The character models in the demo were created using the same techniques that Hollywood uses for big budget special effects characters. The actors in the short film even performed on a stage together to get the most realistic and believable interactions possible. The team even went so far as to include details that you never see in the trailer. Zooming in close to one of the sorcerer’s eyes, the presenter pointed out that they had included blood vessels, eyelashes, and even a waterline between the eye and the eyelid. This amount of detailing is now possible, and even if you have no need of that minutia, this means you only need to create one character model during development instead of several for varying distances. If a game director wants to have the camera go right up to the eyeball, he can have that shot without creating drastically more work for the team. All this work on the character models occurs so that emotion can be conveyed in subtle ways, through facial expressions and body language instead of using words. Quantic dream has worked hard to eliminate imperfections and achieve what they call “true HD.” This means no jagged lines that appear upon close inspection of most current generation titles.

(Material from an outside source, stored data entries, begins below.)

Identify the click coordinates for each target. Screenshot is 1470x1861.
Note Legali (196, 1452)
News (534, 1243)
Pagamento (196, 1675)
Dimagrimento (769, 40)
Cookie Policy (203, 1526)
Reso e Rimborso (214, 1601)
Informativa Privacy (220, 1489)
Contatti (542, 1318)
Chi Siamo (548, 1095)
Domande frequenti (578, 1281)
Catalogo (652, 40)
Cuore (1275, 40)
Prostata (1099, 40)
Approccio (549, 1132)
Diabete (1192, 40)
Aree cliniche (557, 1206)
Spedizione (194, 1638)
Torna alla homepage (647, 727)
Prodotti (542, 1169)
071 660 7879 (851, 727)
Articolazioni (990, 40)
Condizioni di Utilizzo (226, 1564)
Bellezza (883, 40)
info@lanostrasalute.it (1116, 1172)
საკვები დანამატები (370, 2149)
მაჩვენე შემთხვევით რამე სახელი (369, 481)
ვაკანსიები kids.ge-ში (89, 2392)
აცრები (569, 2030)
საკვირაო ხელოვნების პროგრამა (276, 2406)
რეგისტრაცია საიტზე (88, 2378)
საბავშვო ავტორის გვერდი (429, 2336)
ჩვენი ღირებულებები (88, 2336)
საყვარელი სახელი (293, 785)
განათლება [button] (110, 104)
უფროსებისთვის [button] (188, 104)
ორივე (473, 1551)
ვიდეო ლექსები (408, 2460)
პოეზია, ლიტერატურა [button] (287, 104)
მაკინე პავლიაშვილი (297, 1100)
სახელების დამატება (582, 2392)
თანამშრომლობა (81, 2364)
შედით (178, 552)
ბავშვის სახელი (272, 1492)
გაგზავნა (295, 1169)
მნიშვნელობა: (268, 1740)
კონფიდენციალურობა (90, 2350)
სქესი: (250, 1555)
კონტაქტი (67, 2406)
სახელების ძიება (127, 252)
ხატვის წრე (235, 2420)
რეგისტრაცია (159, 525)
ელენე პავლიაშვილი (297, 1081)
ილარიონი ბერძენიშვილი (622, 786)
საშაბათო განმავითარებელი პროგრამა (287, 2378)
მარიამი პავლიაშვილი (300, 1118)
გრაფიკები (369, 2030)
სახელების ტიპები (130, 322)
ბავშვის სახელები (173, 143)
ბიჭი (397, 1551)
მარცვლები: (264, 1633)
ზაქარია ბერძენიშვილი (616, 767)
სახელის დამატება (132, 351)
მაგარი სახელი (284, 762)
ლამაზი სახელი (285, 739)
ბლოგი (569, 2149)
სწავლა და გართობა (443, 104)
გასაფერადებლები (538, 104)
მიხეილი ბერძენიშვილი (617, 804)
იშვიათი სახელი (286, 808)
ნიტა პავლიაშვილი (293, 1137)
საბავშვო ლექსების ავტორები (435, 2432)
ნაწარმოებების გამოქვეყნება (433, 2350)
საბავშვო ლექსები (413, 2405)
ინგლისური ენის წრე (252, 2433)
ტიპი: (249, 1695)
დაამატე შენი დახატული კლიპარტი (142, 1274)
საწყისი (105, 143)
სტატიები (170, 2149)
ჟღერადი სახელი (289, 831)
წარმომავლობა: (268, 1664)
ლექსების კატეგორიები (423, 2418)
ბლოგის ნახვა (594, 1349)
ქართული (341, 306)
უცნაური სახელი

The presenter told us that despite how good The Dark Sorcerer looks, there is still a lot of room for improvement. He stated that on top of using unoptimized hardware, they were only making use of about half of the PS4’s memory capacity, using the same engine from Beyond: Two Souls, and were just using hi-res character models that they plugged into the system to see what would happen. In the future they will have optimized hardware, make full use of the internal memory, a new game engine specifically for PS4, and models made for those ideal hardware limits. Quantic Dream took only six months to create The Dark Sorcerer from scratch and it is exciting to imagine what they might come up with in a full production cycle with a dedicated team.
Much like Kara, which eventually became Beyond: Two Souls, The Dark Sorcerer is meant to show off the capabilities of the new hardware, not to be taken as a trailer for an actual game. That isn’t to say The Dark Sorcerer might not become something more in the future, but for now the developers assured me that they don’t have anything in the works for The Dark Sorcerer beyond the tech demo.